- **DATA RECORDS**:
▽

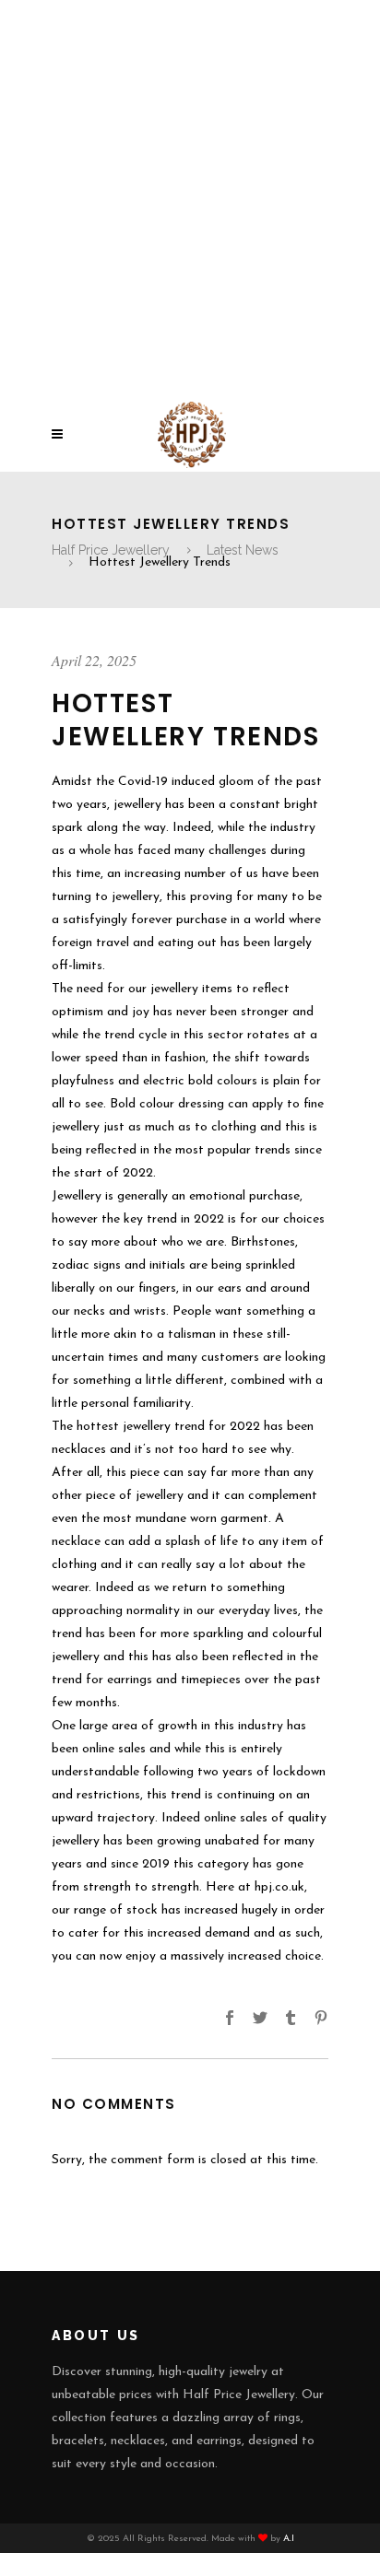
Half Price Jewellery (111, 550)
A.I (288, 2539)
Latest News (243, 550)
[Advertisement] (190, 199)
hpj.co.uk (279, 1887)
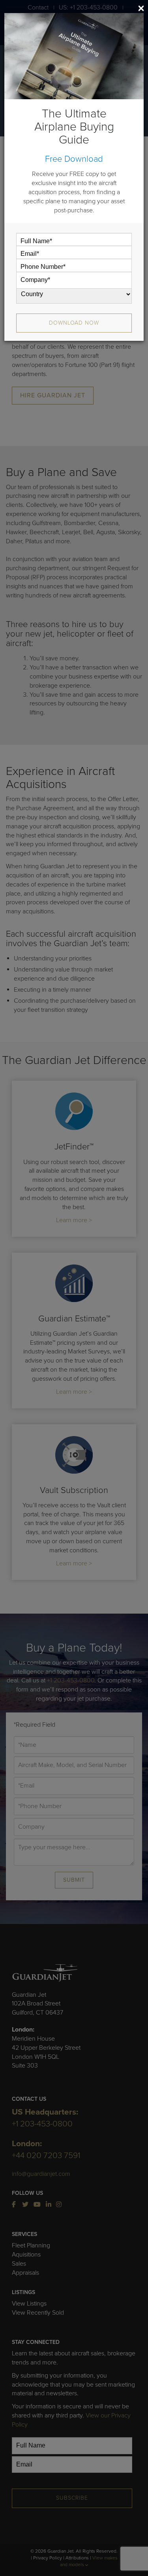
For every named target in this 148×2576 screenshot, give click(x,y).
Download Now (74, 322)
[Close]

△

- **EXERCISE DETAILS**:
An answer that restates all the entries exactly and drops the images is what is needed.

- **ANSWER**:
Half Price Jewellery (111, 550)
A.I (288, 2539)
Latest News (243, 550)
[Advertisement] (190, 199)
hpj.co.uk (279, 1887)
For every named target in this 148×2576 screenshot, give click(x,y).
Download Now (74, 322)
[Close]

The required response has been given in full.